Весь дом был рассчитан исключительно на мелких жильцов и был весь разгорожен на маленькие комнатки, расположенные одинаково во всех трех этажах – дверь против двери, двумя параллельными рядами по сторонам коридора.

Они занимали комнату в нижнем этаже.

Они давно уж жили тут, потому что, правда, трудно было найти где-нибудь более дешевую комнату.

Комнаты в нижнем этаже отдавались по шесть рублей в месяц.

Это было как раз им по силам.

В комнате постоянно было тепло, а в других домах в той части города, где им приходилось жить, они часто во время работы зажигали «лампу-молнию» и ставили ее на стол поближе к себе, чтобы не зябли руки.

А тут незачем было зажигать лампу-молнию. На первое время, как они перебрались сюда, они были рады хоть этому теплу. И в первый же вечер, когда все трое они сидели за столом, каждый за своим делом, старшая сестра сказала младшей:

– Вот рай-то!

На её широком желтоватом лбу с толстыми морщинами собрались капельки пота. Она смотрела на сестру немножко исподлобья маленькими серыми, блестящими глазками, откусывая нитку на шитье, и когда откусила нитку, положила шитье на стол и положила рядом ладони по сторонам шитья, прислонившись спиной к щитку стула.

– Прямо баня, – проговорила она тихо, продолжая смотреть на сестру искрящимися, окруженными теперь мелкими морщинками, глазками и улыбаясь в то время, как говорила.

Потом она перевела глаза на Володьку, тщедушного, с острыми плечиками, с бледным, худеньким личиком, сидевшего рядом на сундуке, положила на лоб ему руку и слегка запрокинула ему голову.

На лице Володьки появилось было немного недовольное выражение, потому что он тоже, вероятно, как и все люди, не любил, чтобы ему мешали за работой: он именно в это время вырезал ножницами из бумаги что-то, что он один знал и что, может быть, никому не было нужно, а для него было необыкновенно важно…

Он чуть-чуть повел головою из стороны в сторону, стараясь высвободить голову из-под руки тётки.

– Тепло тебе, Володька?

Володька наклонил голову вниз, так как рука тётки более свободно скользнула у него по голове к затылку, и потом опять взглянул на тётку снизу вверх большими, ясными глазами с длинными загибавшимися кверху ресницами.

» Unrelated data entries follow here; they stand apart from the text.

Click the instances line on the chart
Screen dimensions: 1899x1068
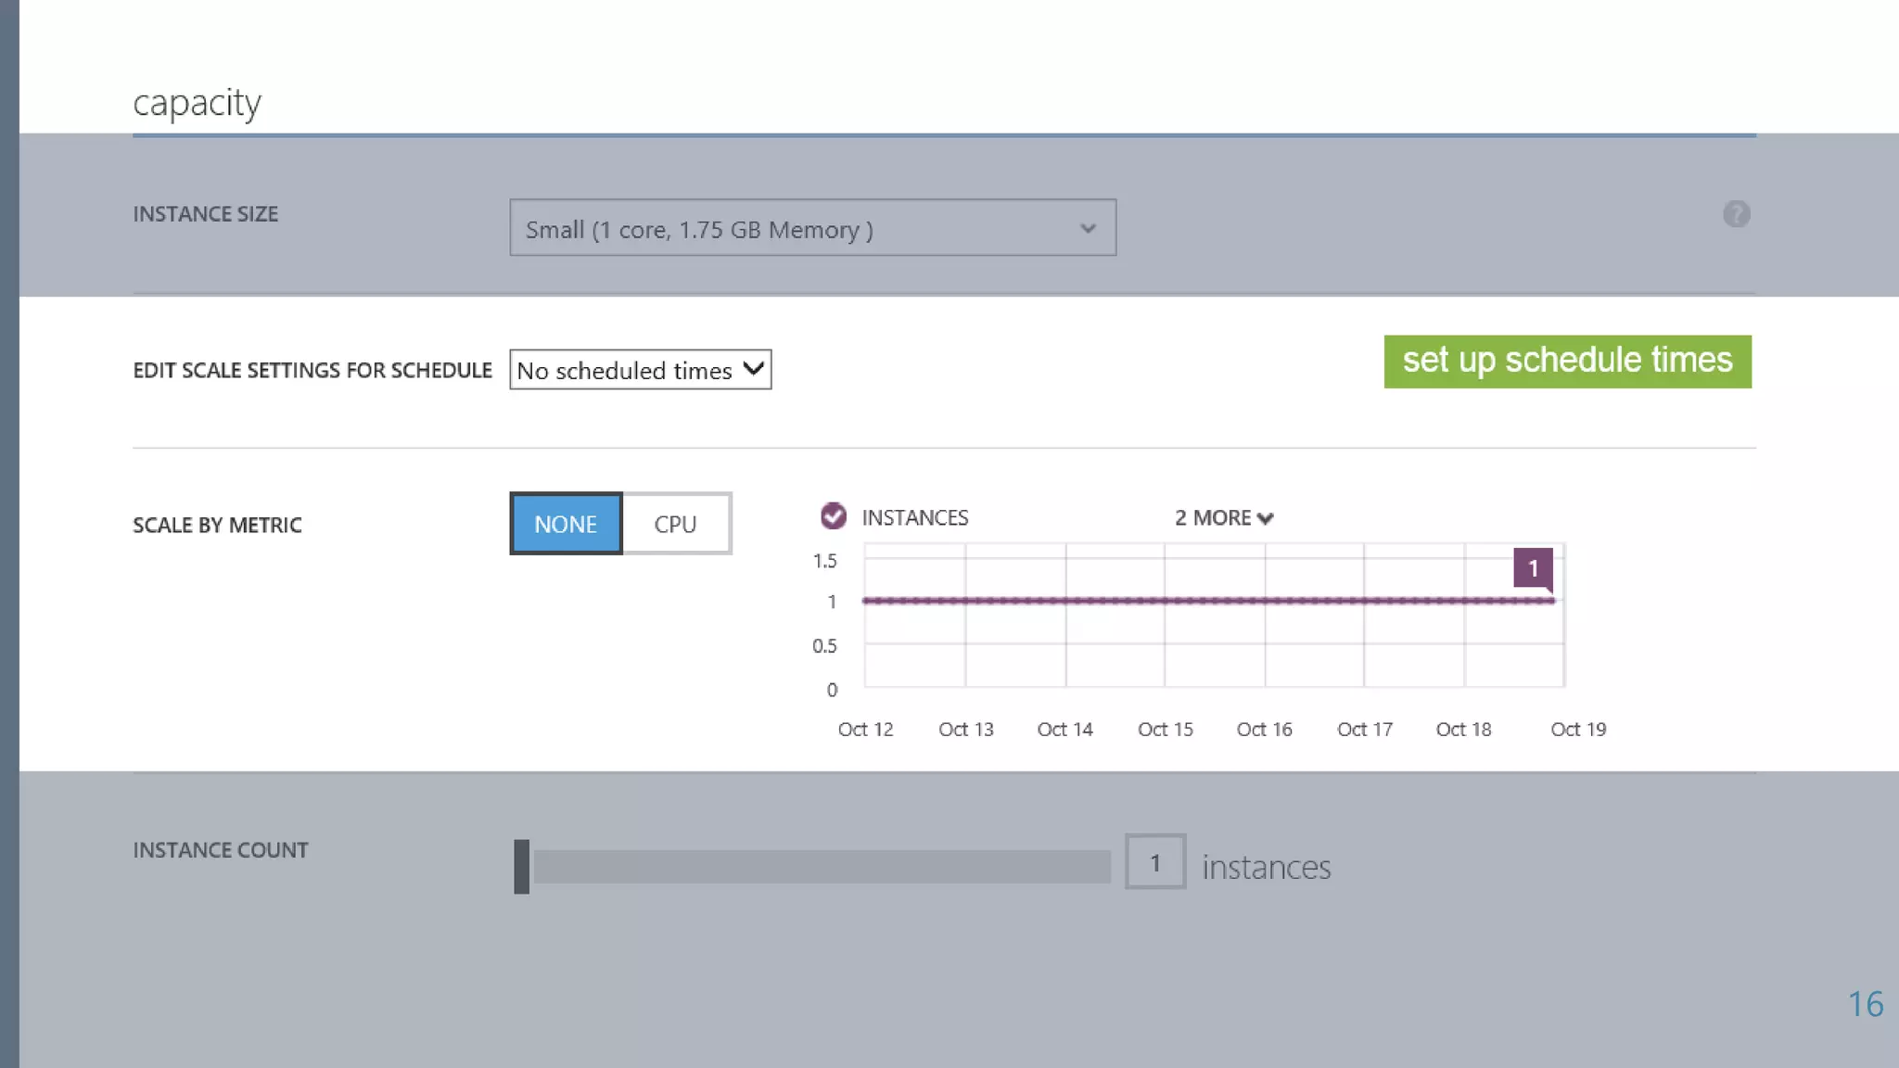(x=1205, y=601)
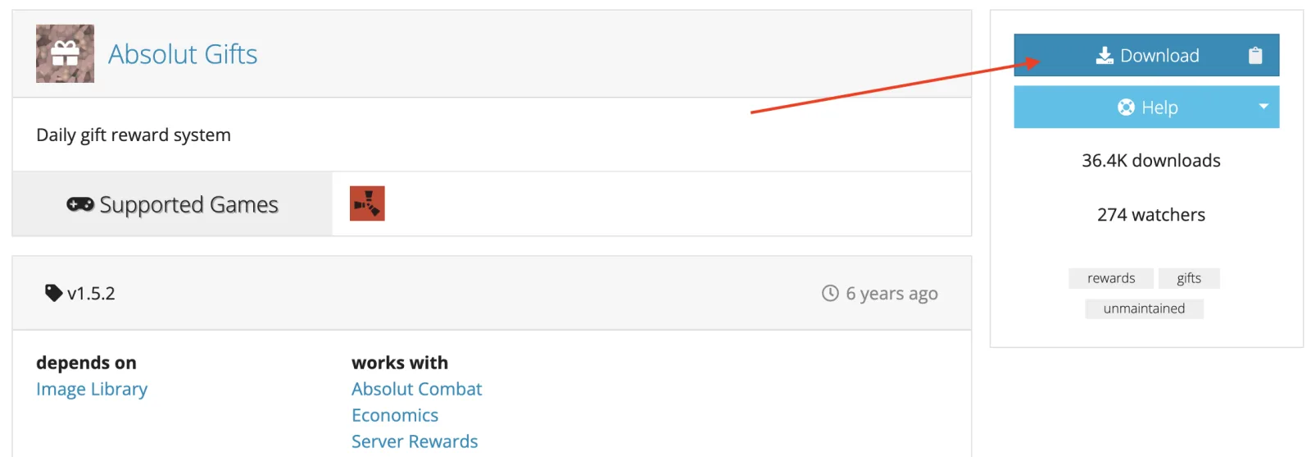Click the version tag icon
This screenshot has height=457, width=1311.
click(x=53, y=293)
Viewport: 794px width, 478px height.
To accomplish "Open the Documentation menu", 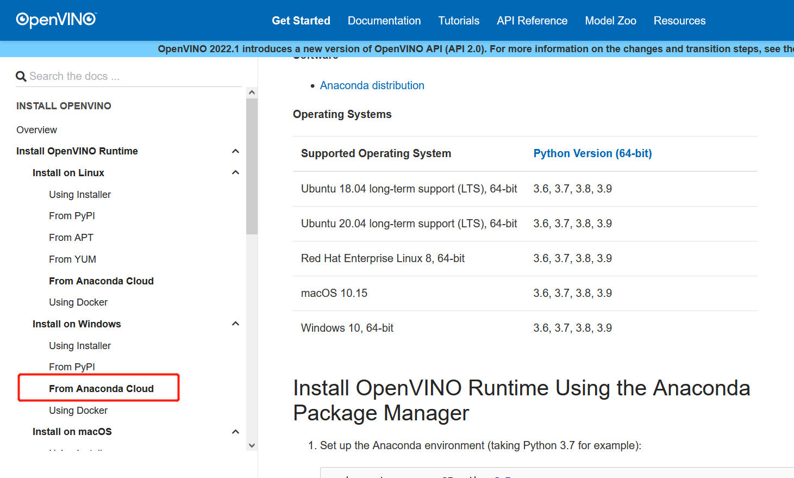I will (384, 21).
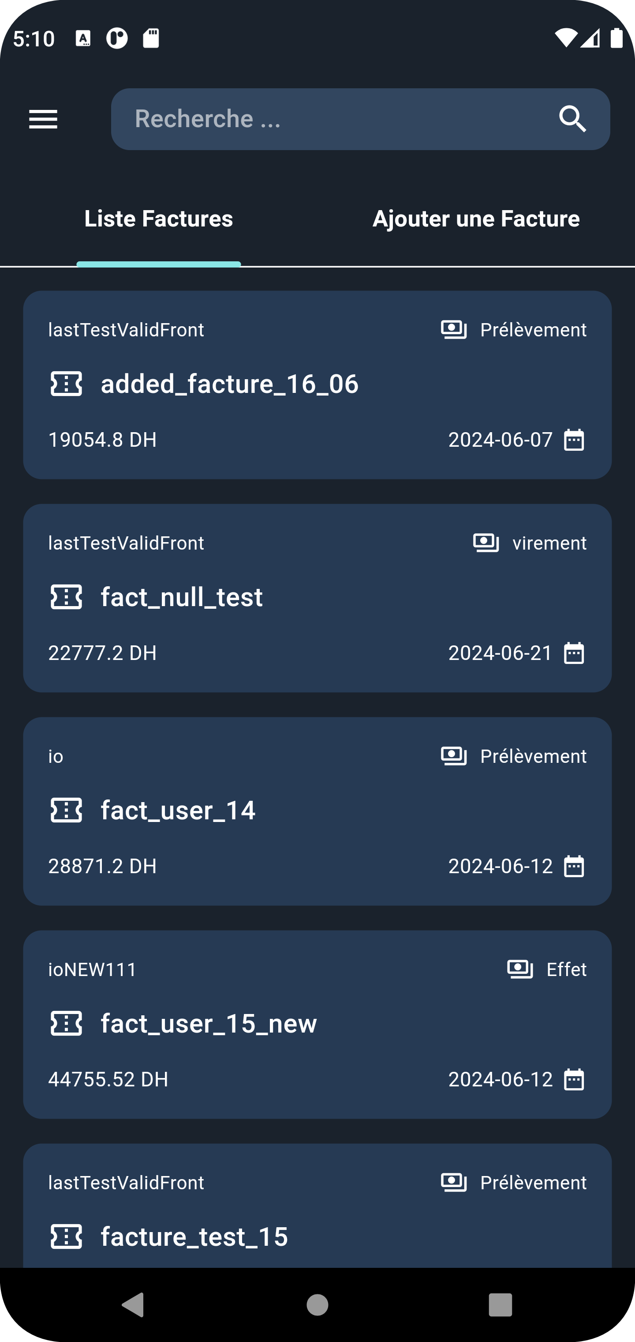This screenshot has height=1342, width=635.
Task: Open the fact_null_test invoice title
Action: click(182, 598)
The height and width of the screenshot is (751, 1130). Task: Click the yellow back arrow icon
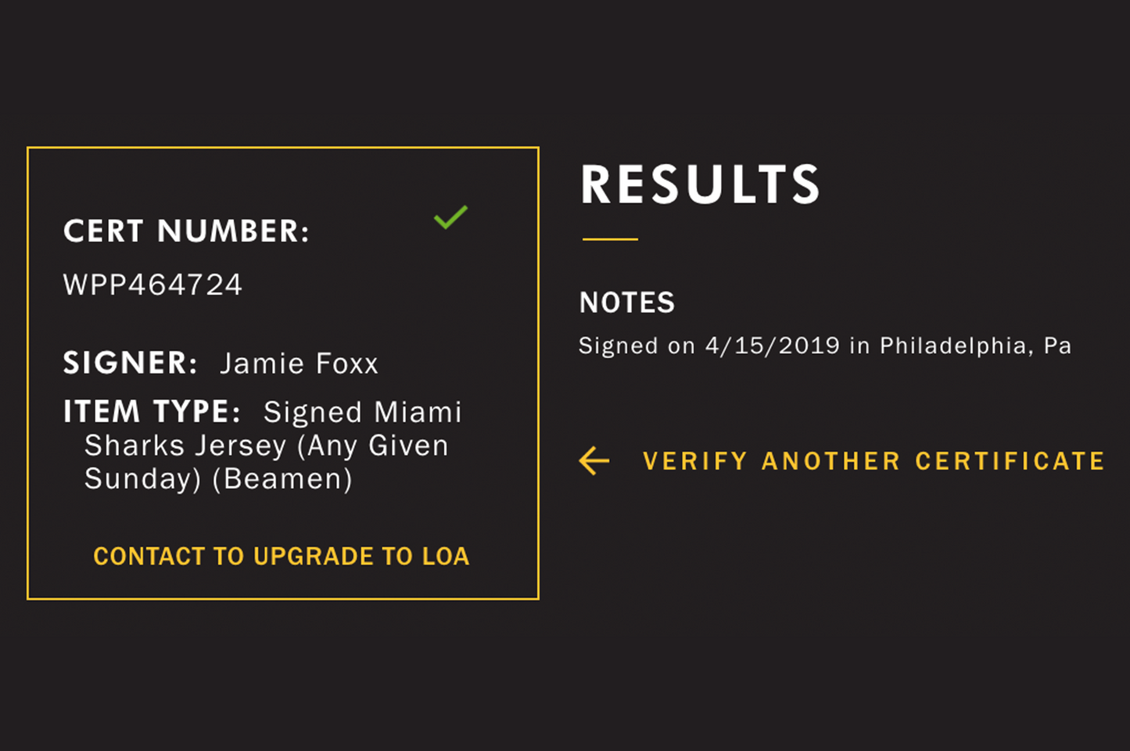(594, 461)
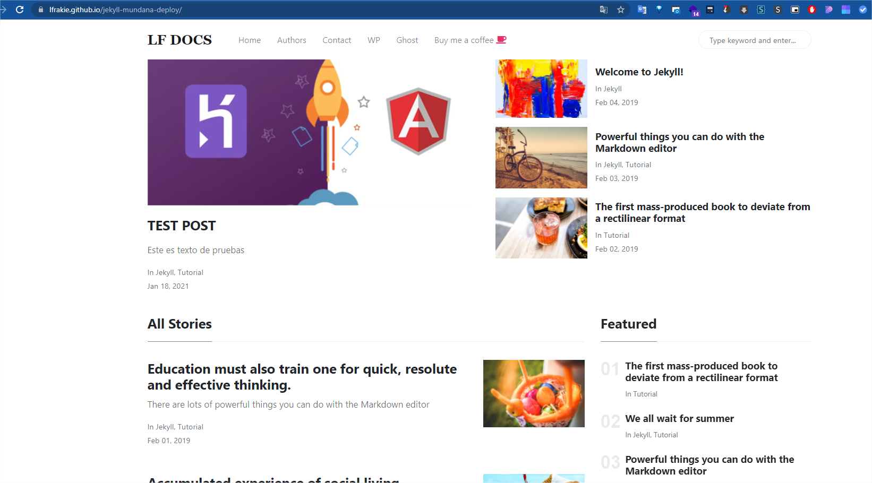Click the blue diamond extension icon
Viewport: 872px width, 483px height.
(659, 10)
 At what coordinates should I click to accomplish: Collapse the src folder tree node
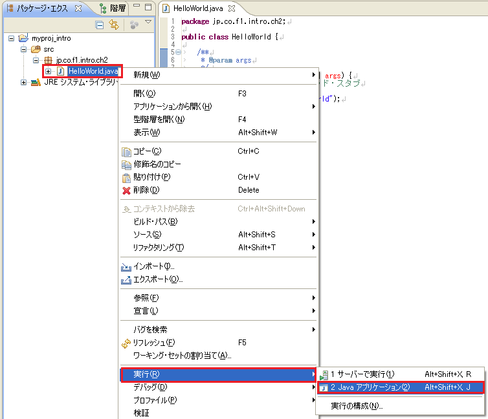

Он ничего не ответил, только улыбнулся, и сейчас же эта улыбка передалась глазам, точно отразилась в глазах, в этих больших, ясных глазах на худеньком личике. Точно всё лицо улыбнулось.

А младшая сестра, Володькина мать, тоже оставила работу, смотрела на него и тоже улыбалась.

– Пусть его, – сказала она сестре через секунду, опять принимаясь за иголку и еще раз взглянув на Володьку, как он, взяв ножницы и сосредоточенно сдвинув тонкие белые брови, принялся резать бумагу.

В комнате было тихо. Только часы тикали.

Штукатуренные стены и потолок ярко белели в свету комнаты, белели на стене крытые белою краской дешевые деревянные часы, сверкая отчищенным ради переезда маятником, белели на подушках на кровати коленкоровые наволочки, полотенце у изголовья кровати на гвоздике, старая заплатанная простыня, которою было завешено развешанное на проволочной вешалке платье.


Сестры шили молча, не переговариваясь. Володька сидел на своем месте, на краю стола, и вырезал из бумаги то, что ему было нужно, внимательно и сосредоточенно следя за ножницами.

Больше у Володьки не было никакого занятия, никаких игрушек.

И товарищей у него тоже не было, потому что сестры не отпускали его от себя никогда ни на двор, ни на улицу, потому что Володька у них тоже был один, и у них, как и у Володьки, не было никого близких.

И Володька никогда не просился ни на двор, ни на улицу. Целый день он сидел с сестрами и резал бумагу, поворачивая ее то так, то этак, и когда вырезал какую-нибудь фигурку, клал ее перед собою на стол или брал в руки и рассматривал очень серьезно и очень внимательно.

И иногда, когда он рассматривал так свою работу, все лицо его вдруг, все черты вздрагивали как-то странно, глаза широко открывались и на губах появлялась улыбка и долго не сходила с уст, точно губы замирали на этой улыбке…

И в глазах тоже застывало одно выражение.

Иногда он даже смеялся громко про себя, как смеются или плачут во сне, – особенным горловым смехом, точно в забытьи.

– Чего ты, Володька? – спрашивали у него мать или тётка.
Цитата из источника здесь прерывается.